平野レミゼラブル

ファヒム パリが見た奇跡の平野レミゼラブルのレビュー・感想・評価

ファヒム パリが見た奇跡(2019年製作の映画)
3.0
【奇跡は自らの一手で掴み取るもの】
THE・オーソドックス・サクセスストーリー。
母国バングラデシュに母親や妹を残しながら父親と共にパリへと亡命し、チェスの才能を開花させていった8歳のファヒム少年の挑戦を描いた実話を基にした映画。ファヒム少年は母国でも天才チェス少年として名を馳せていたのですが、何せ政変の続く不安定な母国で目立つことはそれだけリスクも生まれるわけで。特にファヒムの父親は社会運動にも参加しているため、母国での成功は綱渡り状態となってしまったんですね。
最近だと『カセットテープ・ダイアリーズ』のお父さんも一家の幸せのために移民となった苦悩などが描かれていましたが、どこか家父長の傲慢さも表出してしまったあちらと比べるとこちらのお父さんは終始穏やかで、何よりファヒム少年の才能と幸せを願ってパリで最高のチェスの教育を施そうと奔走している姿が感動的です。バングラデシュ人の気風なのか、30分遅刻しても平然としている時間のルーズさはどうかと思いますが(笑)地元じゃ消防士やっていたのに、そんな時間感覚でいいのかと物凄く突っ込みたかった。

穏やかかつ色々ルーズで気が弱い父親を補佐する形になるファヒムくんの聡さも中々健気です。冒頭から大人相手の賭けチェスでおこづかいを手に入れているファヒムくんの逞しさよ。
子供だってこと差し置いても、チェスだけじゃなく色んな物覚えが良いんですよね。数学の引っ掛け問題でも発想の転換でまさかの答えを導き出しますし、半年かそこらで父親のための通訳として動いたりする。父親が身を粉にしてまで育てる気持ちが物凄くわかる。
とはいえ、ところどころ年相応に子供らしい部分もあってチェスで惨敗を経験したら怒って飛び出しちゃうし、スパルタンなチェスの師匠に怯えていきたくないと溢したり。聡くはあるのですが、保護者必須というバランスでこの親子はずっと一緒にいなくちゃ駄目だっていうことは強調されていくのです。

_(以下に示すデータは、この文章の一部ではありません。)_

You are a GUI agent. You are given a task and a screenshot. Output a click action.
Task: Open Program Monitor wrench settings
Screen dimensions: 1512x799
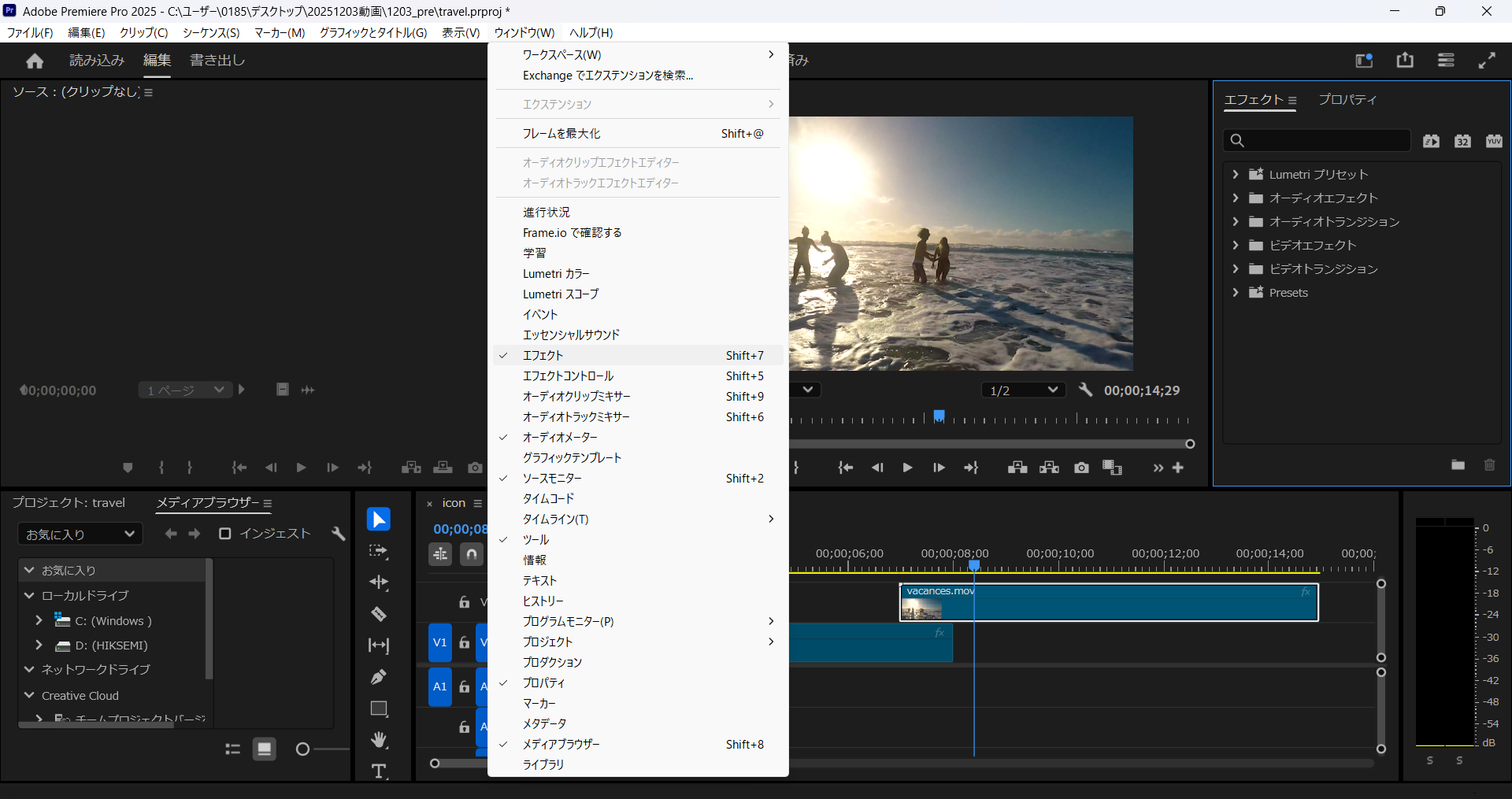1085,390
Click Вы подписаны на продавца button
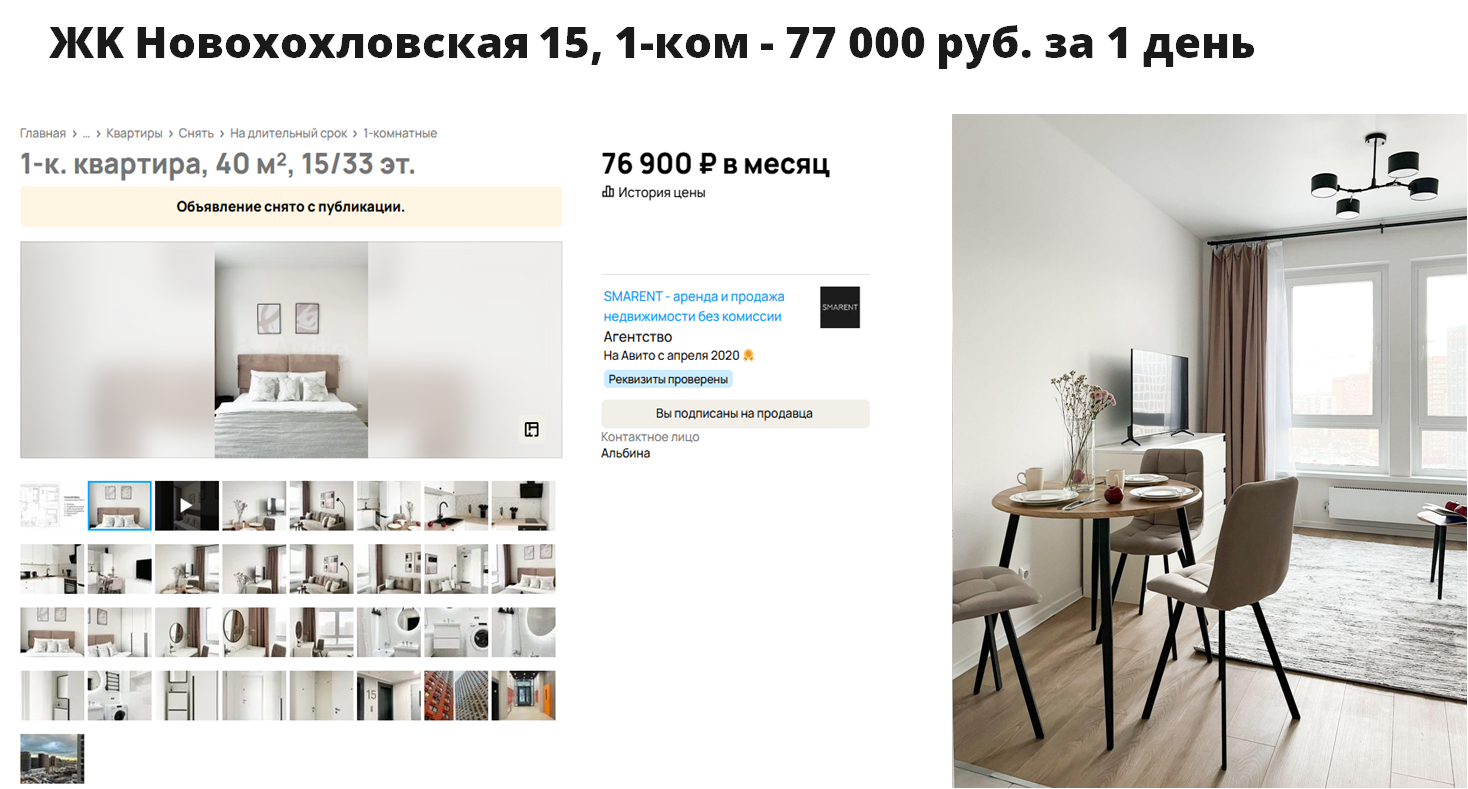Screen dimensions: 1468x789 coord(735,413)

そのファヒム少年にチェスを教える師匠のシルヴァンってのが絵に描いたような偏屈ツンデレジジイというのが、またドラマ的。しょっちゅうイラついてはチェス盤を叩くし、ファヒムと年もそう変わらない少年少女たちに暴言吐いたりするような厳しい人なんですが、事務の女性に恋しててその人の前じゃたじたじになったり、父親が夜勤で帰れなくなったファヒム少年を心配して家に泊めてくれたり(事務の女性に頼まれたってのも大きいけど)なデレっぷりを垣間見せてくれるのが可愛い。ある種のテンプレ的ではありますが、ちゃんとデレる時には何かしらのオチをつけてコメディチックにしてくれるのが良いんですよ。
事務の女性が家に来る→急いで部屋を片付けてパンツなんか冷蔵庫に突っ込む→事務の女性「ファヒムくんをよろしくね」シルヴァン「えっ…あっうん…」→シルヴァン「まあなんでも好きなもの食べるといいさ…」→ファヒムくんが冷蔵庫を開けると、そこにはパンツが!→そっ閉じ
こんな調子でなんか可愛いツンデレジジイです。

チェス映画である以上に家族や人間ドラマを中心にしている感じではあるので、意外に試合はあっさり流し気味ではありましたかね。まあチェスの手とか詳しくやっても難しいだけなので、そこは最初から求めていなかったところではあるんですが。
ボビー・フィッシャーやボリス・スパンスキーなどのグランドマスターの逸話はシルヴァンによって紹介されたりはするので、その辺りは『完全なるチェックメイト』を観た身からすると興味深くはありましたが。

難民となっても中々移住が許されない現実。一定の技能を持った人間しか残れないという厳しい環境。
本作は確か2011年辺りの時代設定だったと記憶しているのですが、フランスでの難民問題は現代でも深刻化する一方。そういう意味では、本作は現代と地続きの問題を提示しているワケですね。
ファヒム少年はその天才的なチェスの才能で、チェスという戦場を生き抜くばかりか、自分自身と家族の未来を切り拓く現実も戦場と定めて努力するのです。そのひたむきさは感動的ではあるのですが、同時にチェス競技という戦場の外でも才能がなければ生き残れないというのはどこか歪にも感じてしまい、ファヒム少年のように戦い抜く才がない人をも許容する社会が到来することを望んでしまいます。